Ich war ein glückliches und aufgeschlossenes Kind gewesen Die Schwierigkeiten begannen erst mit der Pubertät. Da lernte ich, was es heißt, sich ausgeschlossen, allein, "anders" zu fühlen. Da erst entwickelte ich das Bedürfnis, mich selbst zu bilden, um meine Trauer, meinen Zorn und meine Ängste besser zu verstehen. Bis zum heutigen Tag bin ich dankbar dafür, dass mir durch das optimistische Handeln einiger unter heftiger Kritik stehender Männer und Frauen, die an die Freiheit, die Veränderbarkeit und die Selbstwirksamkeit des Individuums glaubten, die Möglichkeit gegeben wurde auszuprobieren, was dieses "anders" für mich bedeuten konnte.
Das Zeitfenster schloss sich schnell wieder. In Deutschland glaubt man nicht gern an die Möglichkeiten des Einzelnen, sondern lieber an den Staat, die Geschichte oder "die Wirtschaft". Man streitet sich gern über Definitionen von Begriffen, hütet sich aber vor der Konfrontation mit der kontigenten Wirklichkeit. Auch gegen diese Art selbstgefälliger deutscher Intellektualität schrieben liberale Menschen wie Werner Holzer an, die mit eigenen Augen sehen wollten, worüber sie berichteten, statt ideologische Gewissheiten zu verkünden. Seit mehr als zwanzig Jahren gibt es nun keine Liberalen mehr in der Mainstream-Parteipolitik Deutschlands (Reden wir nicht von der FDP. Das tut nur noch weh!) und seit langem schon auch keine radikalliberale "Qualitätszeitung".
Ich denke nicht oft an Werner Holzer. Und seine Mitstreiter. Er saß, rauchend (damals war das im Fernsehen noch erlaubt) gelegentlich im Internationalen Frühschoppen bei Werner Höfer. Ich fand ihn "stattlich". Und klug. Dass da (fast immer) nur Männer rumsaßen, die nicht selten sexistische Sprüche klopften, bemerkte ich damals höchstens unbewusst. Ich erkannte aber, dass Werner Holzer, der Chefredakteur der Frankfurter Rundschau, ein Mann war, der sich mit Leidenschaft für die Rechte der Einzelnen einsetzte, für das Recht auf Andersartigkeit, gegen Normierungen, für die unvoreingenommene Wahrnehmung anderer Kulturen und Lebensformen. Das bewunderte ich. (Wer intellektuell auf sich hält, weiß ich, nimmt solche Worte freilich nicht in den Mund: Dankbarkeit, Bewunderung. Man ist kritisch, sarkastisch, zynisch.)
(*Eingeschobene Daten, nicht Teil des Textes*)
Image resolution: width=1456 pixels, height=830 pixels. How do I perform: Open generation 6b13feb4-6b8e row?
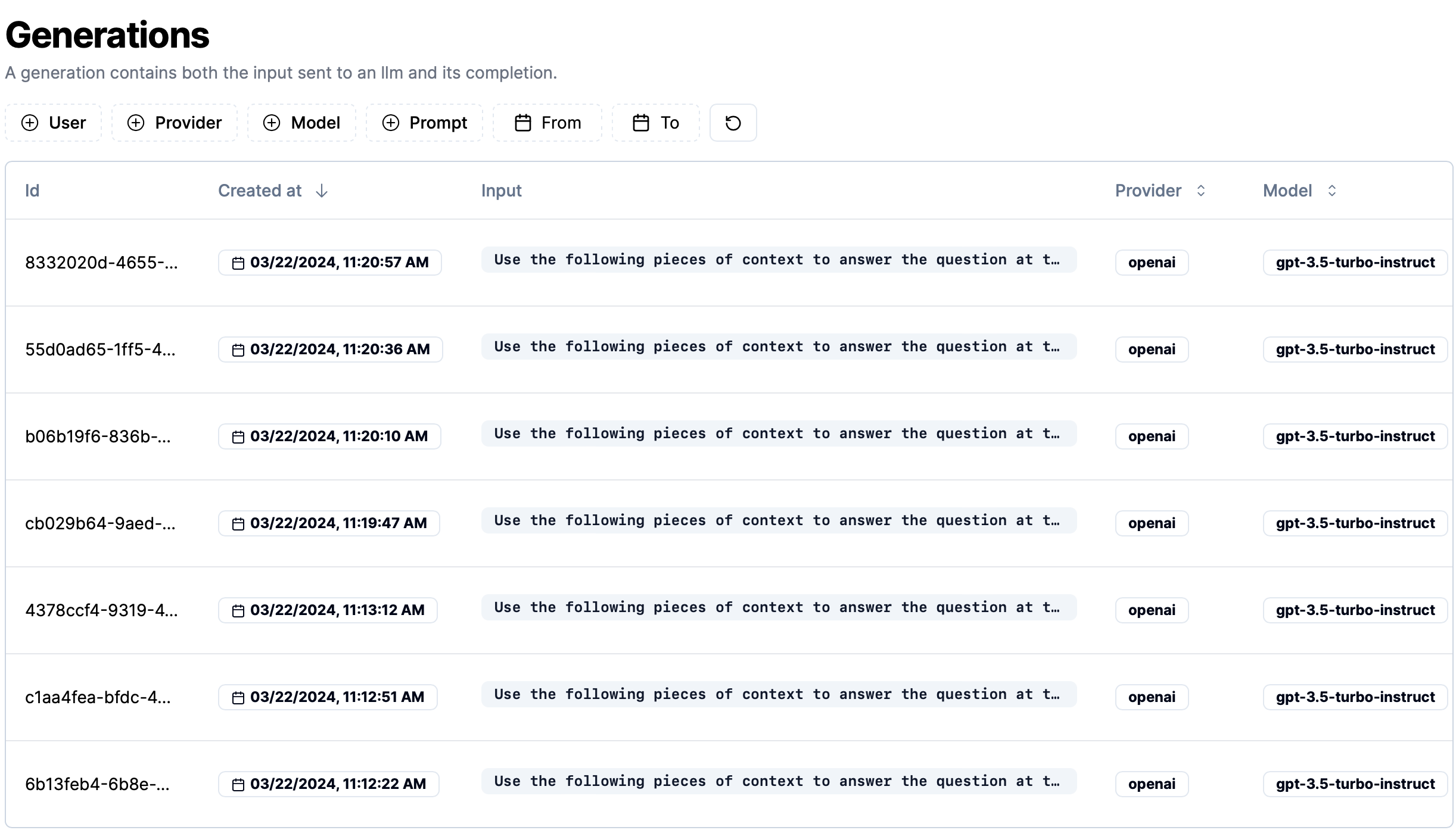pyautogui.click(x=97, y=784)
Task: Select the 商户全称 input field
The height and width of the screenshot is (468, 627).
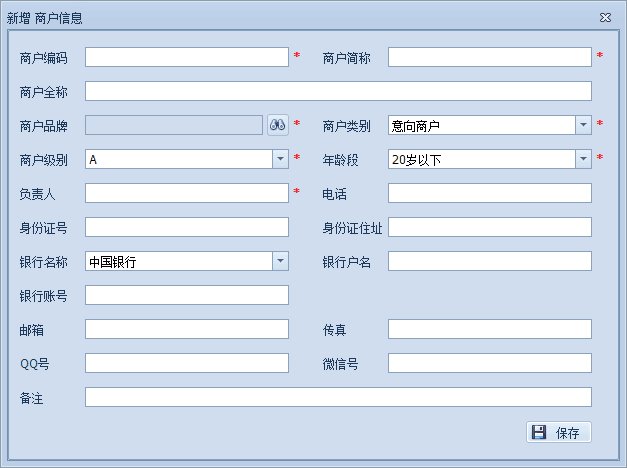Action: point(338,91)
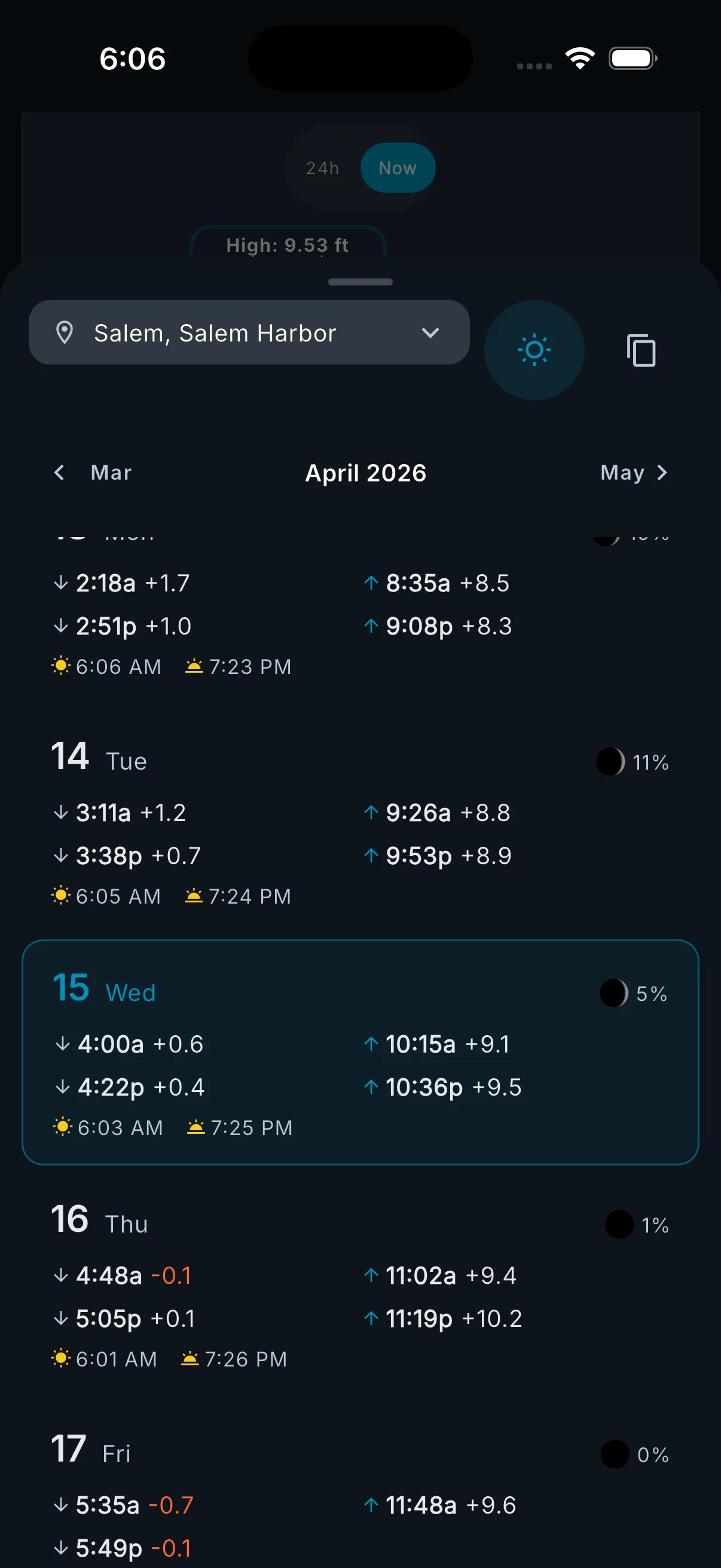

Gestern dachte ich wieder einmal an Werner Holzer. Die Zeitung, deren Redaktion er zwanzig Jahre lang leitete, hat Insolvenz angemeldet. Wir haben die "Frankfurter Rundschau" abonniert. Doch schon lange überlegen wir, ob wir sie abbestellen sollen. In ihrer Themensetzung hatte sie sich zunehmend dem Boulevard angeglichen, viele Artikel waren oberflächlich und schlecht recherchiert, man bekam Meinungen vorgesetzt statt Reportagen erzählt, die Beiträge wurde offensichtlich kaum noch redigiert. Nur nostalgische Gründe haben uns bisher von einer Abbestellung abgehalten. Ich werde die Frankfurter Rundschau, wie sie in den letzten Jahren erschienen ist, nicht vermissen. Das Blatt dagegen, für das Werner Holzer verantwortlich zeichnete, vermisse ich schon lange. So wie ich liberale Positionen und radikalliberale Menschen in der Politik vermisse.